Juan Manuel de Prada é, antes de mais nada, um escritor. Mas a sua denodada vocação literária
não o impediu de se converter em farol e referência para muitas pessoas, que sofrem com a
imposição da «nova tirania», designada nestas páginas por «progressismo Matrix»: a ditadura
de uma ideologia que, sob a máscara da adoração do homem, promove um consciencioso labor
de engenharia social, impondo paradigmas culturais e padrões de avaliação dos quais, seja por
correcção política ou por desistência acomodatícia, muito poucas vozes se atrevem a discordar.
Prada é uma delas. Os textos reunidos neste volume, apresentados como «episódios da batalha
» contra esta nova tirania, constituem também proclamações de rebeldia e de esperança.

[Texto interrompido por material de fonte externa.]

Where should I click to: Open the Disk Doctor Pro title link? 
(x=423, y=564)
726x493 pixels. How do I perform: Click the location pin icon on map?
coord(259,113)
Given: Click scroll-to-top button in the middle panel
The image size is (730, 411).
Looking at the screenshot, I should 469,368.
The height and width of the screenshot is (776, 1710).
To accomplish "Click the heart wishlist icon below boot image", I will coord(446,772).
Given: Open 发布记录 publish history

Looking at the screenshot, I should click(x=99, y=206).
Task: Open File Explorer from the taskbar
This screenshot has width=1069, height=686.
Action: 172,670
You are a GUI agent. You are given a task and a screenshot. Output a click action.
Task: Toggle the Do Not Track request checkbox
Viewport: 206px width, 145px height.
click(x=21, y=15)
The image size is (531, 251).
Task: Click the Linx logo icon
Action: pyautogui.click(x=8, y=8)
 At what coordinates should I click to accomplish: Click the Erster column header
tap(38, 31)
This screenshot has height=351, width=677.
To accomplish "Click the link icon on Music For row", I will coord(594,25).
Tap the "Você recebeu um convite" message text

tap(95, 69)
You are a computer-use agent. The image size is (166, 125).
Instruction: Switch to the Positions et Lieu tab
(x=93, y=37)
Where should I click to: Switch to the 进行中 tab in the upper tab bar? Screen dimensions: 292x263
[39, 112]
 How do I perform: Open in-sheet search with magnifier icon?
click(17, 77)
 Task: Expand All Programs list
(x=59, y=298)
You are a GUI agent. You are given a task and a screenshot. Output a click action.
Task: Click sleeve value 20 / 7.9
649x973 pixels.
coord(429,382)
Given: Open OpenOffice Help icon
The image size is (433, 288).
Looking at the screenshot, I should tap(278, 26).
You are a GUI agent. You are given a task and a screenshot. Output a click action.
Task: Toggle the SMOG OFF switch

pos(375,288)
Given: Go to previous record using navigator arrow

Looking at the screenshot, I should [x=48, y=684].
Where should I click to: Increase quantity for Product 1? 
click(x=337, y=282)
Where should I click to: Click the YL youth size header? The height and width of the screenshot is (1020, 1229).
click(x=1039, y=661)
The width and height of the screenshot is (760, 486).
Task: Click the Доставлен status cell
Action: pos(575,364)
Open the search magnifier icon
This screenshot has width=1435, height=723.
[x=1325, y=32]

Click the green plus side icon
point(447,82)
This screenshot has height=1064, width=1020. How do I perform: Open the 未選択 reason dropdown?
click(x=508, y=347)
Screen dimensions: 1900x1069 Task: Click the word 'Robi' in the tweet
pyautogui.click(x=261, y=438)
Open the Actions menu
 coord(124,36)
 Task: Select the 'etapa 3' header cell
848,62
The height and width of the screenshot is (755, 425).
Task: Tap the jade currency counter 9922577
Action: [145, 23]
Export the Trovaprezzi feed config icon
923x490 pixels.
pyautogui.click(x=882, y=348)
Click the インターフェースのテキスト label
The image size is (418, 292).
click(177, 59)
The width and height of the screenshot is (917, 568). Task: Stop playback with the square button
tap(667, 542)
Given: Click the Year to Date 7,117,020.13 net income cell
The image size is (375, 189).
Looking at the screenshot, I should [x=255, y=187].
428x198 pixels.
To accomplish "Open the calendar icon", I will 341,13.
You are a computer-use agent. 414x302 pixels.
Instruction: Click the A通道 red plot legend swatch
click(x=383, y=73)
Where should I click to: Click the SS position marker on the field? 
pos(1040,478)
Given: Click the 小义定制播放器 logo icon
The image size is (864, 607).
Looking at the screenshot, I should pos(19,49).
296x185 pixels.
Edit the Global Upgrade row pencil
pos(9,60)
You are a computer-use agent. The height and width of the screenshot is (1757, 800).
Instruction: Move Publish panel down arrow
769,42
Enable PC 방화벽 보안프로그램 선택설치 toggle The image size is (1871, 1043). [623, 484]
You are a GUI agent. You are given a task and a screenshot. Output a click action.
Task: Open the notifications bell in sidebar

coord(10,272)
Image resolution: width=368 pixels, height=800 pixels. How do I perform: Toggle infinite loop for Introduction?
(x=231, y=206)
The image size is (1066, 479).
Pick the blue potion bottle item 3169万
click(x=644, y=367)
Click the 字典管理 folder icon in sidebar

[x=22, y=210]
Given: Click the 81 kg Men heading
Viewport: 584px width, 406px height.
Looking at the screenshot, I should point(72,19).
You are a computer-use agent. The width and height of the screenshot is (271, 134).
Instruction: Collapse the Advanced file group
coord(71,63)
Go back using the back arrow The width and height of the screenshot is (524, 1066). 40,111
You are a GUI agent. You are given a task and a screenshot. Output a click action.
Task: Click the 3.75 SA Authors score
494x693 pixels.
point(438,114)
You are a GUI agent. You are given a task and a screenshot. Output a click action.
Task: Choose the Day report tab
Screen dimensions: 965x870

Descrevem e atacam o relativismo desvinculador e a impiedade niilista do poder estabelecido,
ao mesmo tempo que formulam, com talento e sensibilidade, a alternativa do senso comum, da
distinção entre o bem e o mal, e do significado profundo da liberdade, que restitui às pessoas a
sua verdadeira natureza.
O leitor detectará, nos escritos que constituem A Nova Tirania, esse combate de ideias em
debates tão candentes como o do aborto ou o da memória histórica, o da crise económica ou o
da educação, o da ideologia de género ou o da corrupção da democracia e dos direitos
humanos. São reflexões de índole muito diversa, que tanto abarcam o remanso intimista como a
indagação histórica, a arte como a literatura, a crónica dos grandes acontecimentos como a
análise das mais diversas máculas sociais.
São um canto ao esplendor da Verdade, que desemboca numa decidida aposta na beleza, tão
antiga e tão nova, da «ordem romana».